TO BE DONE:
Identify every line in the listing below that contains the string "filter", matching case exactly, and copy each of those lines.

Dataset records
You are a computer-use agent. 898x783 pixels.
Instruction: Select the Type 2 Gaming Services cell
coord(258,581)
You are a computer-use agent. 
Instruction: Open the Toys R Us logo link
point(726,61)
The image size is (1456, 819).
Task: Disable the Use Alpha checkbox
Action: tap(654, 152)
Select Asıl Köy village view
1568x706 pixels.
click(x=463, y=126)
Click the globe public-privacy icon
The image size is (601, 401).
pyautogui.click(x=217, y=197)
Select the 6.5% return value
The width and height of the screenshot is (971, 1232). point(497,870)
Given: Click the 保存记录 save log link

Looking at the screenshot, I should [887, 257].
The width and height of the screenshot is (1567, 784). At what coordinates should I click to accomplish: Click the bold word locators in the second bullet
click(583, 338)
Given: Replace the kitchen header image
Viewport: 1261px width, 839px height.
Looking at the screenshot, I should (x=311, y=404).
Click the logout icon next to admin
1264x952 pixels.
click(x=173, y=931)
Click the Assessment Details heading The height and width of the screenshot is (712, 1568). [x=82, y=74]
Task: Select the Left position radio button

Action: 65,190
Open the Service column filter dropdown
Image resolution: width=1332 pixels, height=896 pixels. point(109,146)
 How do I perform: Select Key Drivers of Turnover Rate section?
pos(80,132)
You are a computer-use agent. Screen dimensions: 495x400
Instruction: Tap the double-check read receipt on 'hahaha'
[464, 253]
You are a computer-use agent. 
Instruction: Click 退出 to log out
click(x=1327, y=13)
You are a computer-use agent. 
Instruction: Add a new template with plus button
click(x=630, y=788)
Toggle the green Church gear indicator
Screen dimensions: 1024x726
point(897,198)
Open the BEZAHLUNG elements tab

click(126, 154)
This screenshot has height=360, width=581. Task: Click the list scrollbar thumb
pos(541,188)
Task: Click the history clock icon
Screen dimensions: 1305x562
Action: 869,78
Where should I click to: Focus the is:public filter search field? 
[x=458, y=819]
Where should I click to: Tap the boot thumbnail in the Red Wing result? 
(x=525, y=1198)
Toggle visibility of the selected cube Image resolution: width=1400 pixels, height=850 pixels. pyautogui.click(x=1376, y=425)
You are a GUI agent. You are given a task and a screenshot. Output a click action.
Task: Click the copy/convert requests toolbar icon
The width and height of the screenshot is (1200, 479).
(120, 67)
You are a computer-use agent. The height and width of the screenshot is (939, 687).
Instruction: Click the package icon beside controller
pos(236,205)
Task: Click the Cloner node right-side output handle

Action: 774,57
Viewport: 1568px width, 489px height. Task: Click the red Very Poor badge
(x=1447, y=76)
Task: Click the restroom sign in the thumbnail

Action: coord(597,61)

WRITTEN ANSWER:
Open the Service column filter dropdown
Where should I click to: Focus the is:public filter search field? 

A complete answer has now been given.